Tuesday, October 31, 2006

Hey, Toro, Toro! - A Followup

Two more common examples revolve around the triad five-finger-fist and the verb “to bore.” The Proto-Indo-European (PIE) contructions *penkwe (five – think “pente,” or “quinque” in Latin and Greek), *pnkwstis (fist), and *penkweros (finger) sure look related, and few would doubt that there is an earlier root which gave rise to all of them. In the equally ancient language families which bordered PIE (Uralic and Altaic, the ancestor languages to Finnish, Hungarian, Turkish), the roots for fist or palm of hand are suspiciously similar: *peyngo and *p’aynga. Penkwe-peyngo-paynga. Looks awfully related to me. Words for “bore” or “pierce” in the supposedly unrelated protolanguages of Afro-Asiatic, Altaic, Sumerian, Dravidian, and Uralic, are bar, bur, bur, pur, pura. Too much similarity for coincidence.

There are other proposed cognates – Greenberg lists around 600 – some more convincing, some less.

Okay, like you care. Just hold the key fact in mind. There are echoes of language relationships earlier than Indo-European, though mainstream linguists resist the concept. And all this is a lead-in to an upcoming discussion about how ideas change.

4 comments:

terri said...

I would be interested in seeing the roots of the words for father and mother. I awlways found it intriguing that the chinese word "baba" for father, the english/spanish/french/etc "papa," the sanskrit? "pater" aramaic "abba" are all so closely related.

Is it continuity of language ideas or simply that it is the easiest first sound for an infant to make....thus leading to the proud parent assuming the child is referring to them. The positive reactions reinforce the sound and condition the infant to repeat it upon sight of the parent. Valid thought or hogwash?

T

Assistant Village Idiot said...

Straight to the heart of the controversy, terri! The Ringes and other mainstream linguists would maintain that the mama, ammah/ papa, dada, abba constructions are so universal because they are, as you note, among the easiest sounds for a baby. Arguing in favor of this hypothesis would be the interesting bit of data that there is a language of the Caucasus that has them reversed.

Even that would not be rock-solid evidence, however, as an original "dada" could have generalized from "father" to "parent," then become respecified to "mother" 1,000 or 10,000 years later. Who'd know what the old form had been?

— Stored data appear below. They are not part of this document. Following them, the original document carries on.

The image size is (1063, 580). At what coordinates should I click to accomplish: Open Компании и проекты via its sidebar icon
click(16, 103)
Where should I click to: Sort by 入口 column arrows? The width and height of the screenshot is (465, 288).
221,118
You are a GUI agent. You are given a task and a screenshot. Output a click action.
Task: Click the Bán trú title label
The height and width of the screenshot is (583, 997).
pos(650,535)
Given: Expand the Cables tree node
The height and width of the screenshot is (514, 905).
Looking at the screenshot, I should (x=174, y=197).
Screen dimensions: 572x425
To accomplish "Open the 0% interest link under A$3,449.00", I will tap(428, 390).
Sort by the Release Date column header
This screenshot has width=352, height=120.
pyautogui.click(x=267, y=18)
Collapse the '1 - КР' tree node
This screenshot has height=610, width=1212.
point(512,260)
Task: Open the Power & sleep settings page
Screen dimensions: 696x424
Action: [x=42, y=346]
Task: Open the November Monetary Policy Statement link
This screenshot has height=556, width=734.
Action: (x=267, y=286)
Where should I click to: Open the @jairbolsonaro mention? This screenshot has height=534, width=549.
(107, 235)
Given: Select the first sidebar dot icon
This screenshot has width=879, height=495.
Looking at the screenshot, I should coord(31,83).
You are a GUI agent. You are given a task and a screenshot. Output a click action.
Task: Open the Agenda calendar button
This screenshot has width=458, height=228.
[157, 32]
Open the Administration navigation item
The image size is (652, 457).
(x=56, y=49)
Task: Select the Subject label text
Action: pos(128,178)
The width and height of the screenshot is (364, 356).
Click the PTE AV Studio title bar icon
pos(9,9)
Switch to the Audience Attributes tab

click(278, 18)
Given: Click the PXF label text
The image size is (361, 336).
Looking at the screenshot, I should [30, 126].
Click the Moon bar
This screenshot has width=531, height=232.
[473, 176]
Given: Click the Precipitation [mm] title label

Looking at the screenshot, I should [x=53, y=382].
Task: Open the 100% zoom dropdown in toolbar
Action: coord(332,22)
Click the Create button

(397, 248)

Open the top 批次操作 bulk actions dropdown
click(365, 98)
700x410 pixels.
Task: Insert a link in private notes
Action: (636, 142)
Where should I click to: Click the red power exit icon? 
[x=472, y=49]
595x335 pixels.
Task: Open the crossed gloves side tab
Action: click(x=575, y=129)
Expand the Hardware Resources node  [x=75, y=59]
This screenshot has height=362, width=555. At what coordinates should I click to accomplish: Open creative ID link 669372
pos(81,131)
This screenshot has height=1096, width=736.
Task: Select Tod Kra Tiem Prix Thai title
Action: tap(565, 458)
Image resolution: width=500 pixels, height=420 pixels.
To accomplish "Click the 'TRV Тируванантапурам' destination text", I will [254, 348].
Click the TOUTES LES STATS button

Ruhlen, Greenberg, and the other Eurasiatic or proto-World believers would argue instead that this is simply the best example of intimate words that change only with extreme slowness in a language, leaving behind traces of the original language. Other intimate, slow-to-change words would be m- and ti for I/you, (me/thee in English). That m- for the self and ti for the companion is present in an enormous number of languages, and more importantly, in all language families. dek/dik/tik for index finger or "one" is also very common (as in digit, index).

A stronger item would be the formulation kaka for uncle/grandfather/older male relative, which is found in numerous, supposedly unrelated languages. (English isn't one of them). The k- sound is not easy for babies to make, suggesting that the persistence and spread of the word does not come from ease alone.

When we were out to dinner with Pastor Mannesae and his family (who are all from C.A.R.), one of the girls addressed him as "kaka," which was an interesting confirmation to me of what I had hitherto only read in linguistics books. They identified it as being both "grandfather" and "older male relative" in meaning.

Anonymous said...

Uh, does C.A.R. stand for "Central African Republic"?

---BubbaB

Assistant Village Idiot said...

BubbaB - yup.

Bird dog. Most current theories put language development in Africa 50-100,000 years ago, with more recent estimates tending to the older date. The most recent date for language-in-common, from which all modern languages are descended, is about 35,000 years ago. As Proto Indo European only goes back 6,000+ years, that's a long gap between what we can reconstruct with some confidence and the most recent time that we all sat in the same playpen; this is why linguists are suspicious of even echoes surviving from that period.